TASK TO CARRY OUT ▸ Tally the lines in the rows below that contain the word "screenshot". How many are there? Answer with the number alone.

[Entries on target coordinates]
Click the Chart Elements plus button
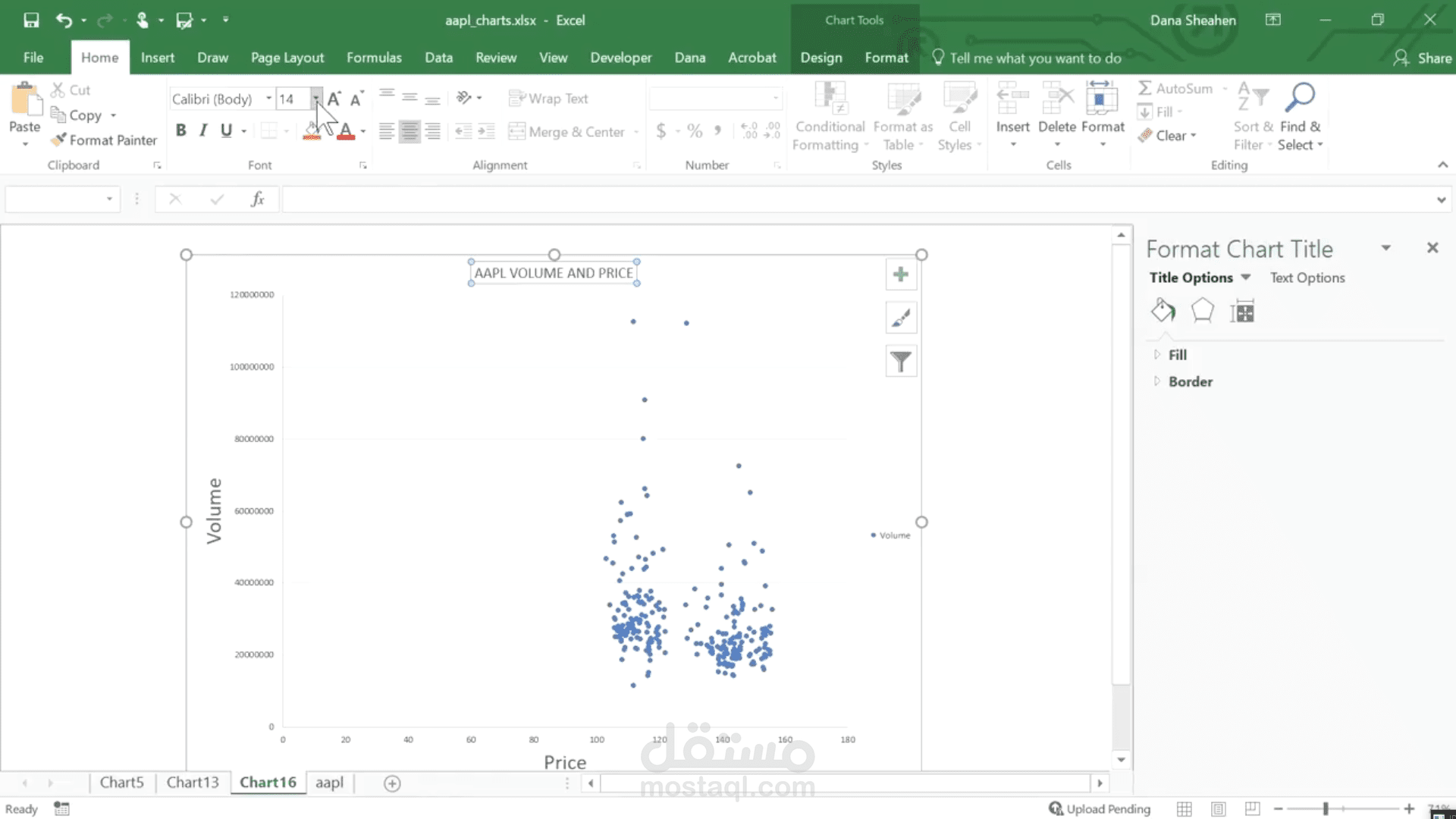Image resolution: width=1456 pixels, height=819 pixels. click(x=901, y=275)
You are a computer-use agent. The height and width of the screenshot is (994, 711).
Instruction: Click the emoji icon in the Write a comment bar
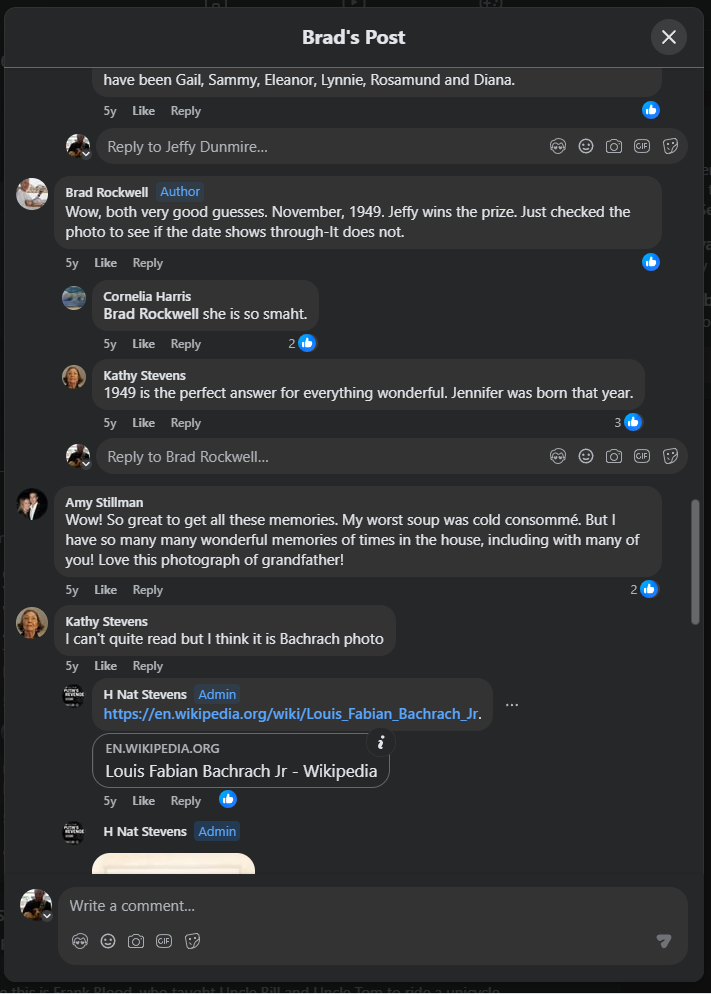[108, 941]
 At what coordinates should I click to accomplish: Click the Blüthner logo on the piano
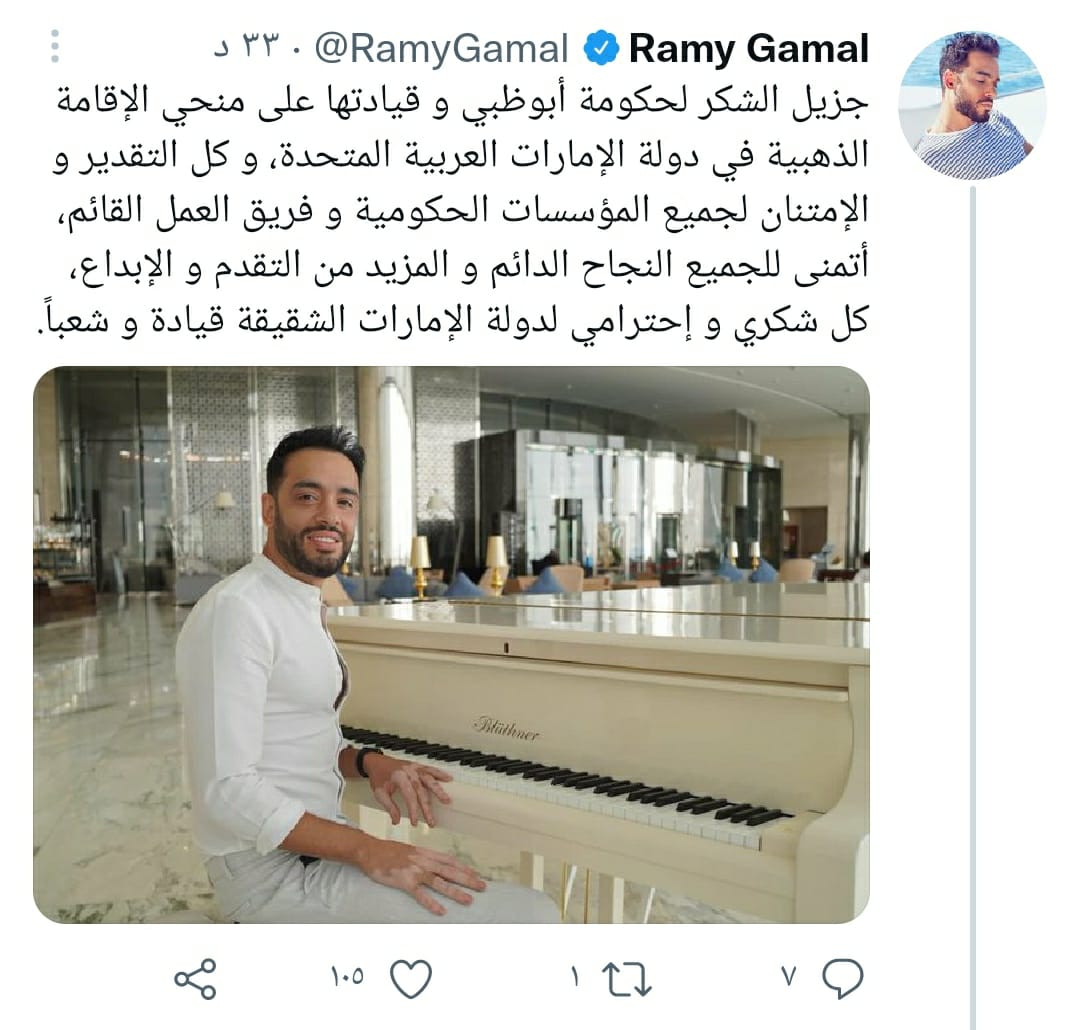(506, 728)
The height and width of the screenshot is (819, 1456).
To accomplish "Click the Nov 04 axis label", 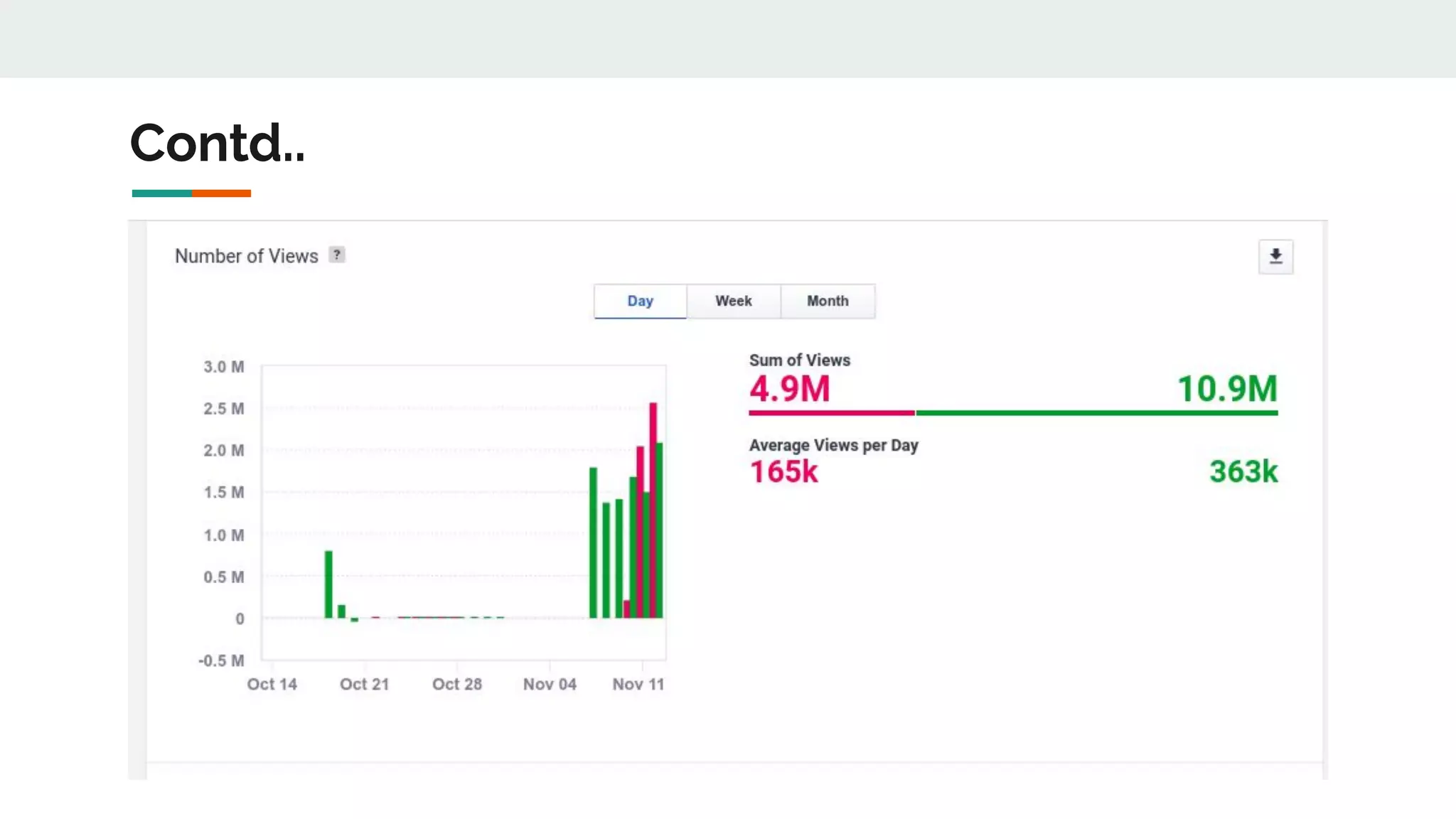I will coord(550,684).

ANSWER TO THE PROBLEM ▸ 2